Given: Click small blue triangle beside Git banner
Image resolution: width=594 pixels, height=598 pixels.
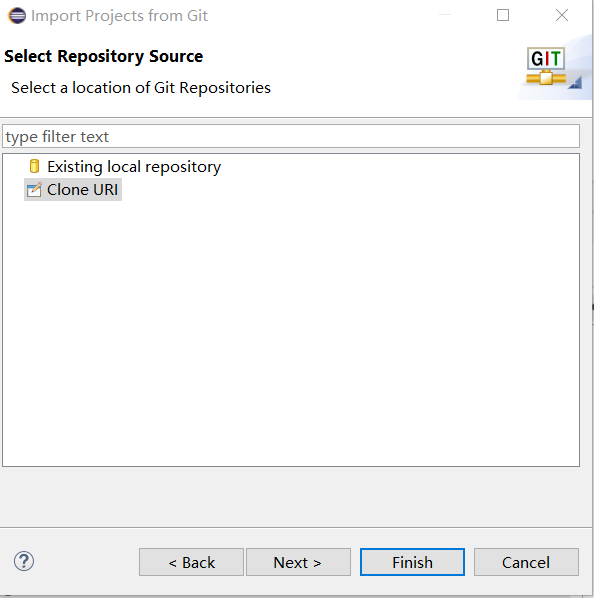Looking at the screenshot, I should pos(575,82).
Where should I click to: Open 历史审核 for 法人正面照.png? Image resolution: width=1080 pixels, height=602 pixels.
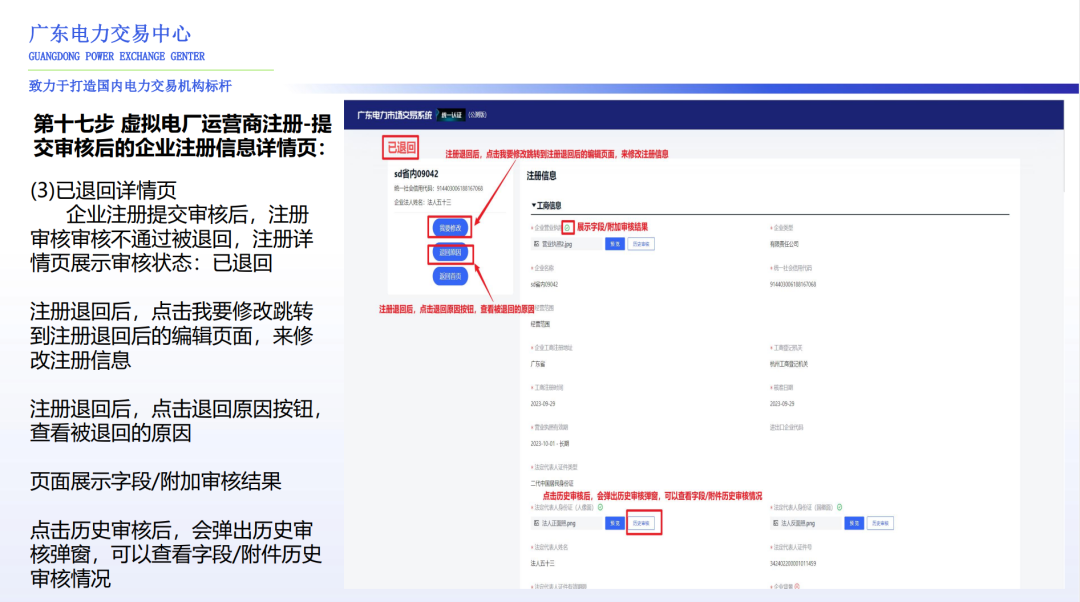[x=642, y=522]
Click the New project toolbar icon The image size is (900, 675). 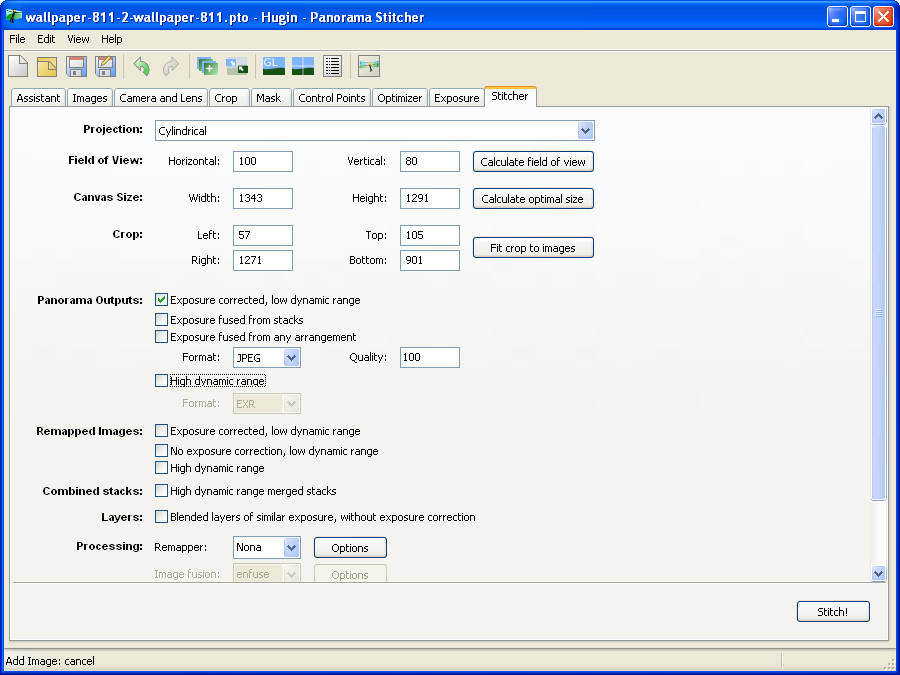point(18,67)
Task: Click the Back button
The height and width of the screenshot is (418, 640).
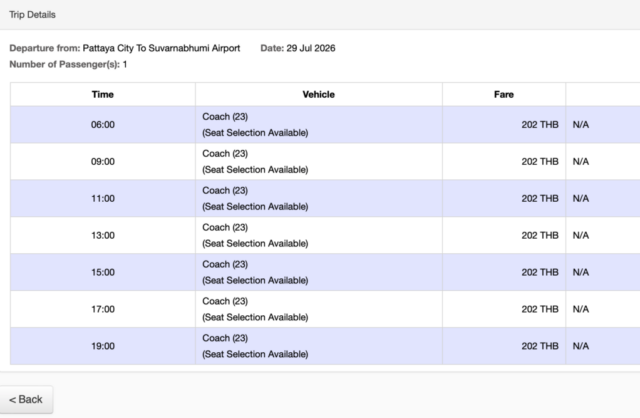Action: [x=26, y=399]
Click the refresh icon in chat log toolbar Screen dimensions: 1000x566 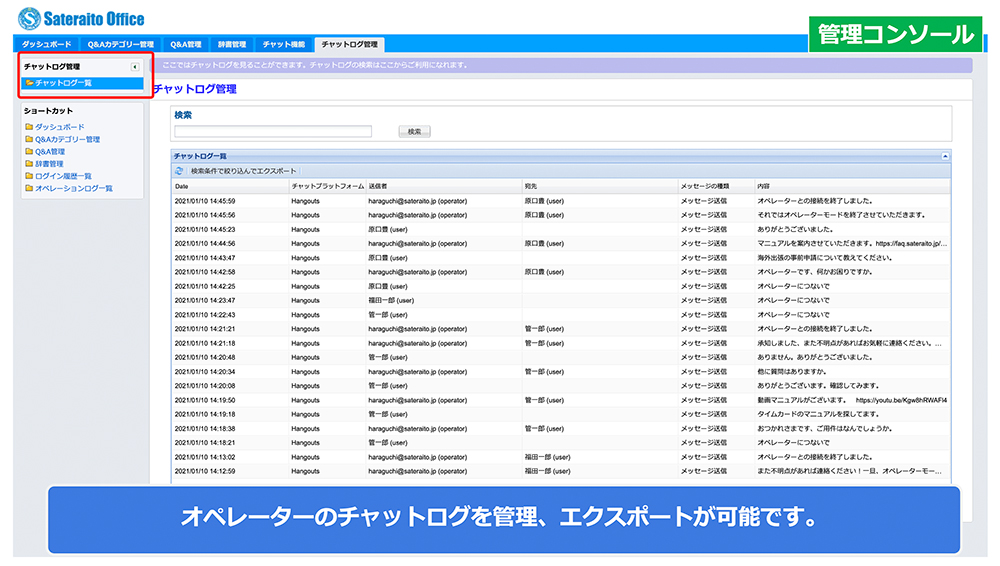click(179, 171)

-------------------------

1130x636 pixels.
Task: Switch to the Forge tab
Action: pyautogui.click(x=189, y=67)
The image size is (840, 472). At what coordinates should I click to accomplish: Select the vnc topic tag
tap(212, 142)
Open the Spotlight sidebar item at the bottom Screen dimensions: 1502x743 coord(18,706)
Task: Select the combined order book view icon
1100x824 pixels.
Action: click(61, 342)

-------------------------

Action item: What is asked for is an exact copy of the lines above from the one containing "The image size is (840, 472)." through the one containing "Task: Select the", and only those.

Solution to this problem:
The image size is (840, 472). At what coordinates should I click to accomplish: Select the vnc topic tag
tap(212, 142)
Open the Spotlight sidebar item at the bottom Screen dimensions: 1502x743 coord(18,706)
Task: Select the combined order book view icon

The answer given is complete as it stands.